November 17, 2020 — 1:10 pm
I’m not sure if this is the correct answer to your question, but I think it was Professor Jon who mentioned in the lecture, that the enemy became hard to identify during the time of terror. There were not two clear opponents fighting each other, but different ideologies imposing violence onto whoever they thought was opposing them. I think this was highlighted in this week’s documents when the eight journalists were killed by the Indigenous. They thought the journalists were Sendistas who came to attack them. As far as I understood, the Indigenous weren’t even the primary source of violence, but after some unpleasant encounters with the Sendistas (which they thought the journalist were), they started protecting themselves through violence. In conclusion, I think there are many reasons as to why the violence got so widespread, from misunderstandings to different ideologies.
November 17, 2020 — 2:56 pm
The TV series you mentioned seems really interesting and I’ll be sure to check it out!
I think that guerillas appear to be for(and are actually at first) for the marginalized people because they need to attract support to achieve their cause and people who are not satisfied with the status quo are probably the ones who these radical reforms appeal to. However, after the basis of support is established, the guerilla no longer needs to appeal to the people. They could pursue their ideals even further and silence anyone who would even partially disagree with their cause. The communities close to these organizations would also have to use violence as a defense mechanism which would result in a cycle of violence. I think there are many more reasons why a guerilla becomes extremely violent towards all its surrounding but I think what I just mentioned is one factor.
November 18, 2020 — 1:25 pm
Reading your question I thought of one my favourite quotes from One Hundred Years of Solitude:
Tell me something, old friend: why are you fighting?” “What other reason could there be?” Colonel Gerineldo Marquez answered. “For the great Liberal party.” “You’re lucky because you know why,” he answered. “As far as I’m concerned, I’ve come to realize only just now that I’m fighting because of pride.” “That’s bad,” Colonel Gerineldo Marquez said.

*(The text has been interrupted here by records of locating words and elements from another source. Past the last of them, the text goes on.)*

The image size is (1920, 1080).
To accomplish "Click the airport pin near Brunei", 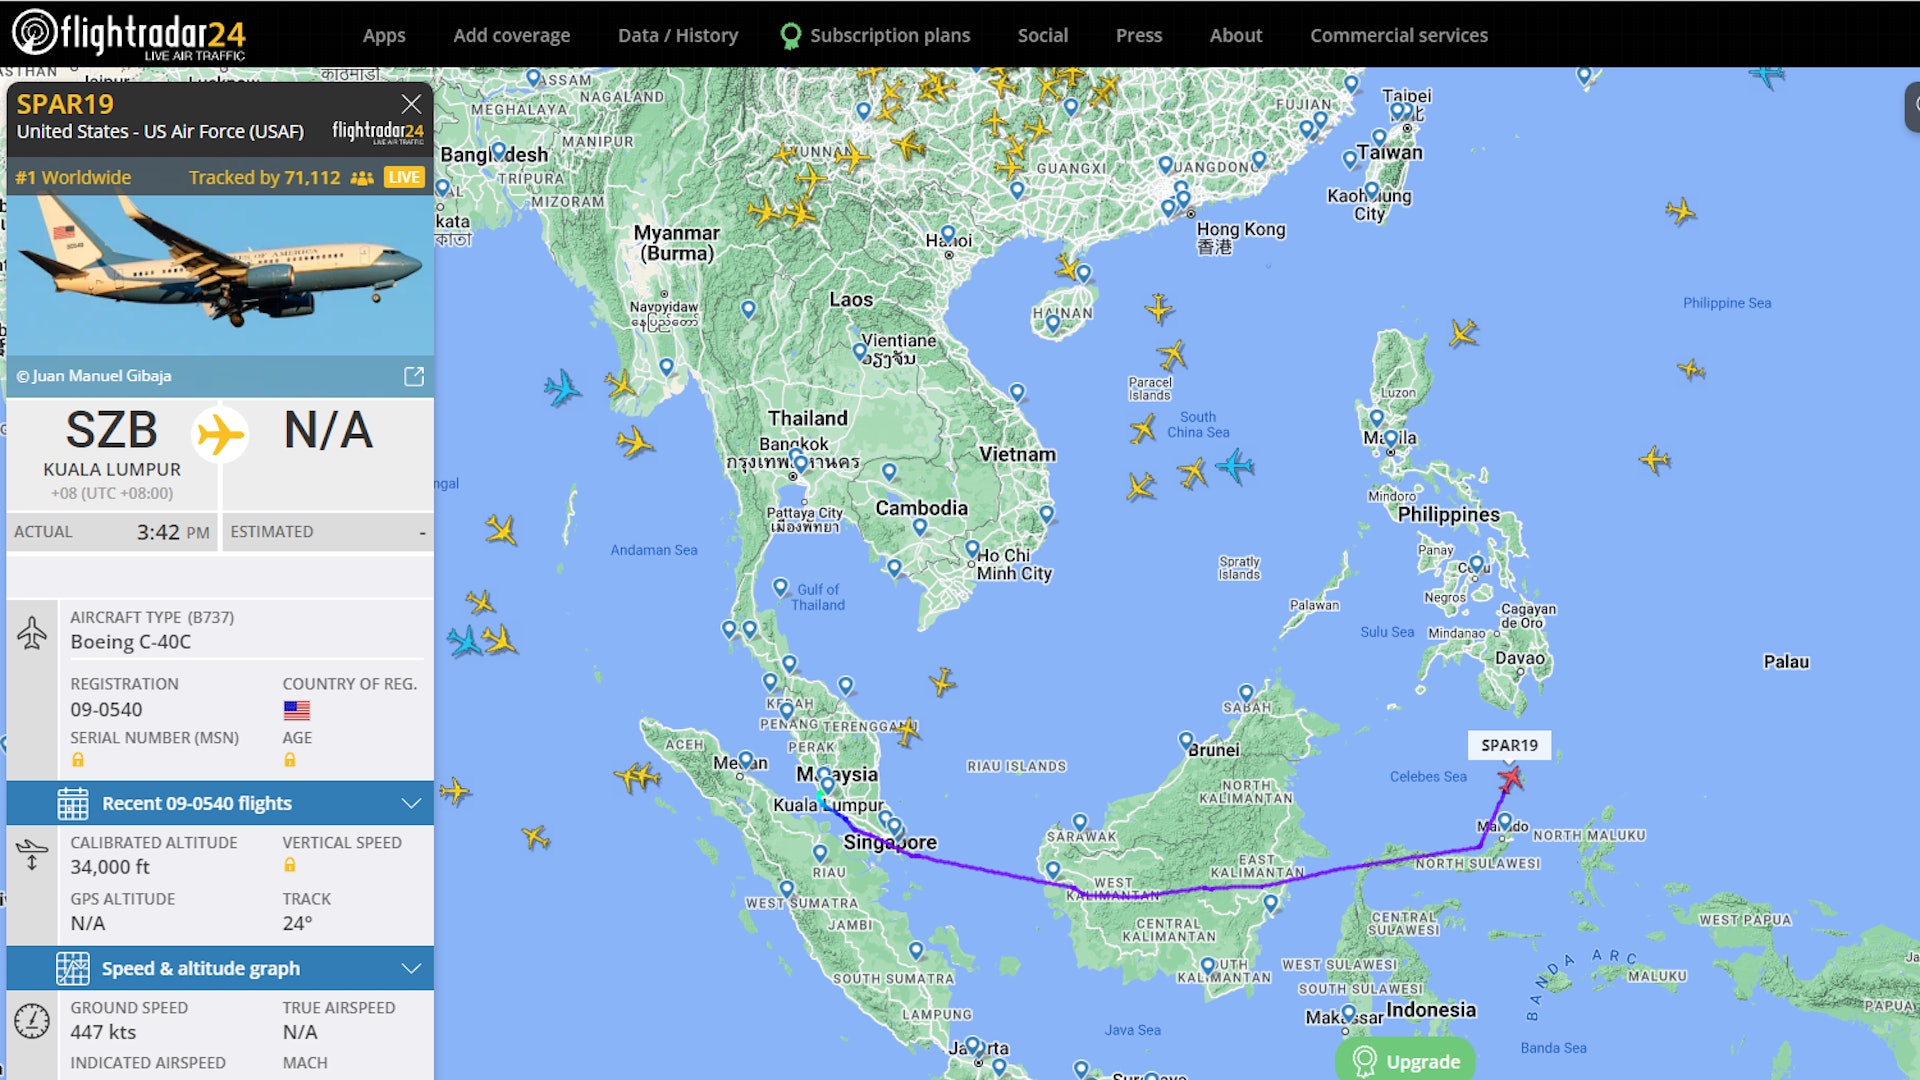I will click(x=1186, y=741).
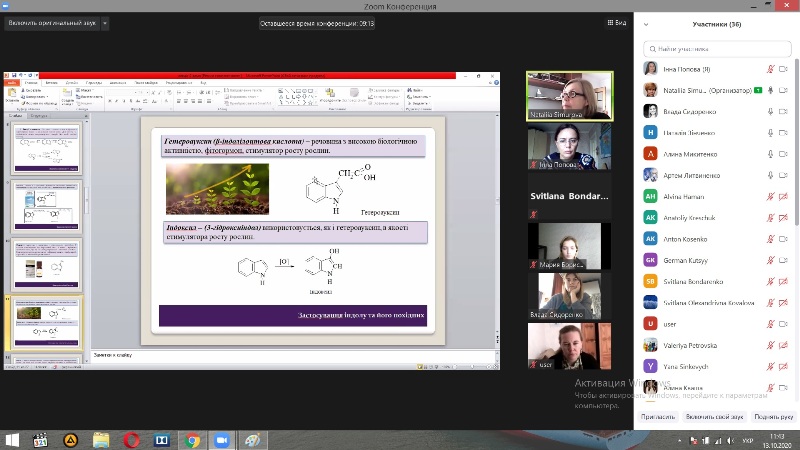Select participant Svitlana Bondarenko in the list
This screenshot has height=450, width=800.
(x=700, y=281)
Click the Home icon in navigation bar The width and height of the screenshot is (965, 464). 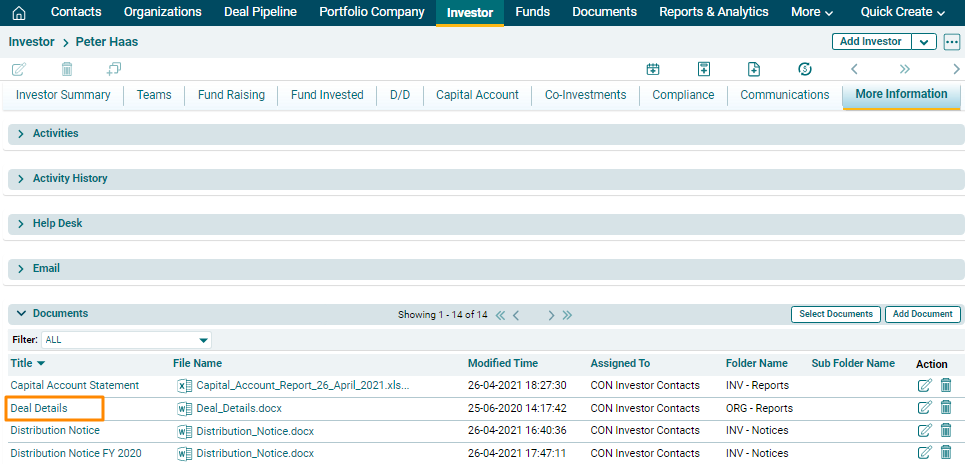pyautogui.click(x=18, y=13)
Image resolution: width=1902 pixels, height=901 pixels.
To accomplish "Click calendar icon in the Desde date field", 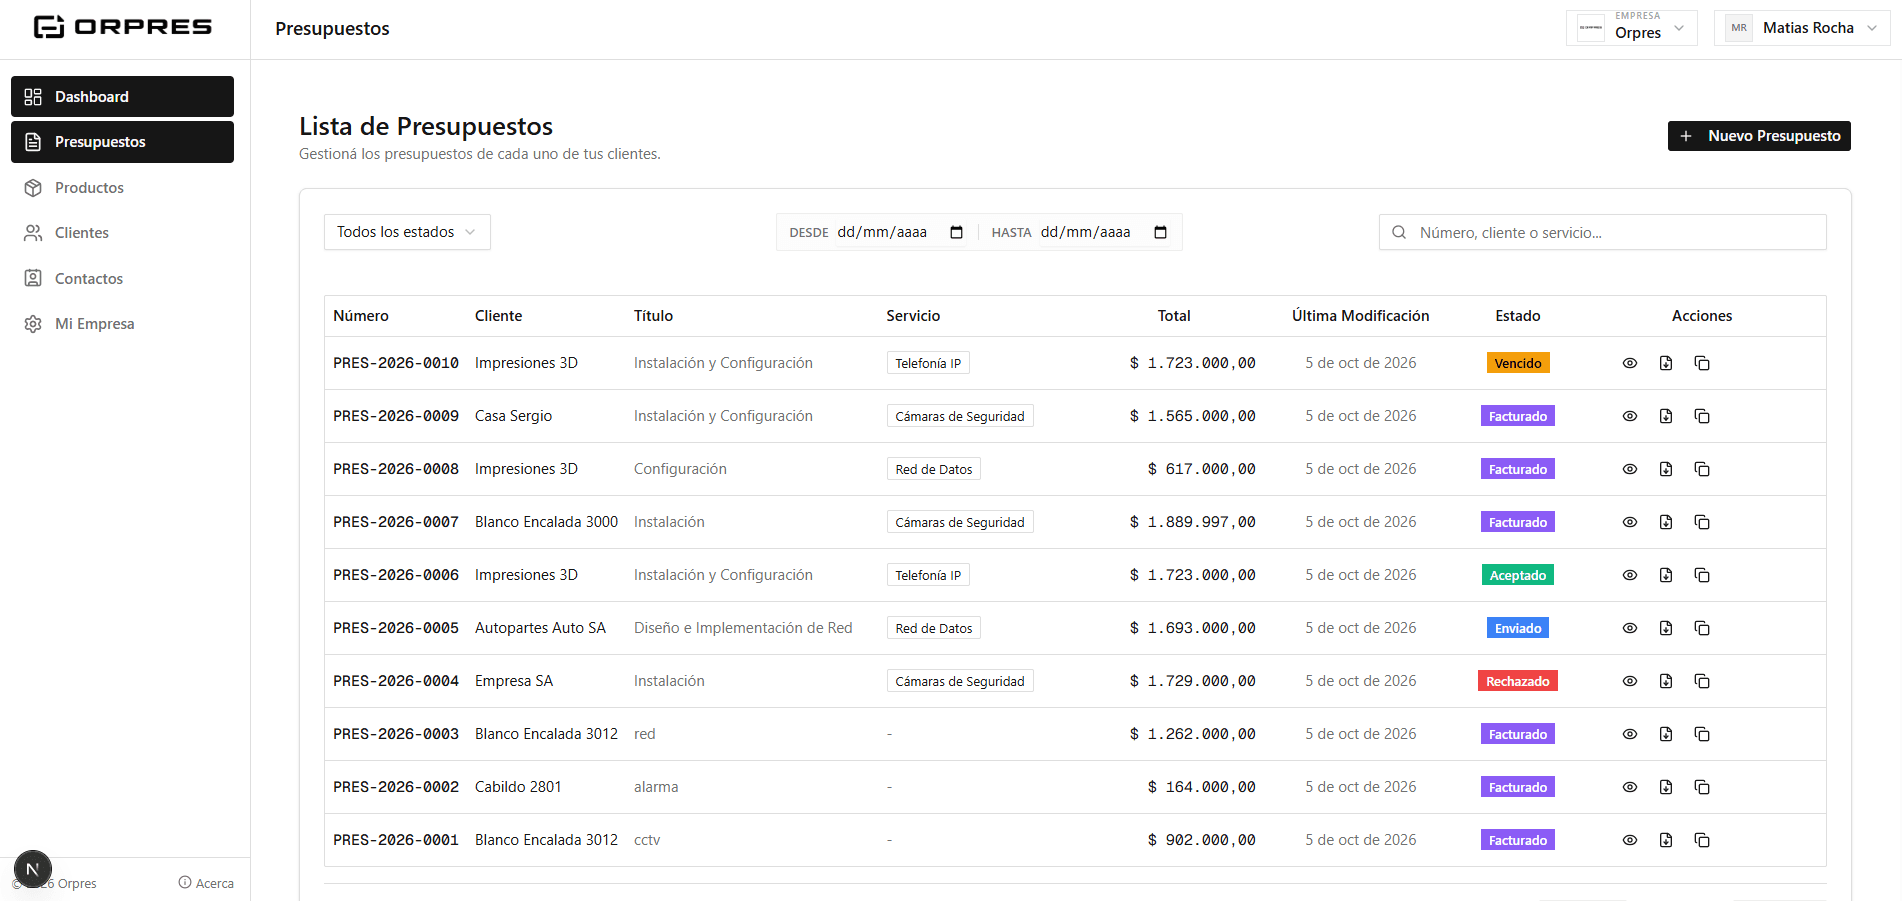I will point(956,232).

Colonel Aureliano Buendia was amused at his alarm. “Naturally,” he said. “But in any case, it’s better than not knowing why you’re fighting.” He looked him in the eyes and added with a smile: “Or fighting, like you, for something that doesn’t have any meaning for anyone”
I think this ties directly into the question of intention, and how it is lost. These conflicts are complicated, they involve various groups of people over long stretches of time. Meanings can be easily lost in that.
I say this as a Colombian, La Nina is well done, it is interesting and entertaining. But it is a telenovela, and Caracol TV is known to be right-wing quite biased, so personally I would not describe it as “educational”. Still a great TV show and recommendation.
November 19, 2020 — 7:28 am
Hi Maiya! Thanks so much for sharing this quote with us. One part that stood out to me was when Colonel Gerineldo Marquez says, “As far as I’m concerned, I’ve come to realize only just now that I’m fighting because of pride”. I honestly think that it always comes back to the idea of pride. I also like how you talk about intention. When conflicts become complicated, the people involved also become complicated, and I think this is when intentions and meanings become “lost” as you say.
November 22, 2020 — 5:17 pm
to answer your question on how that initial intent got lost with the guerrillas. I think it got lost the same as it does with everyone who gets some form of power. The power always gets to peoples head and start to clouds their judgement. People may start with good intentions but things become blurred when all these benefits that come with power flood your view.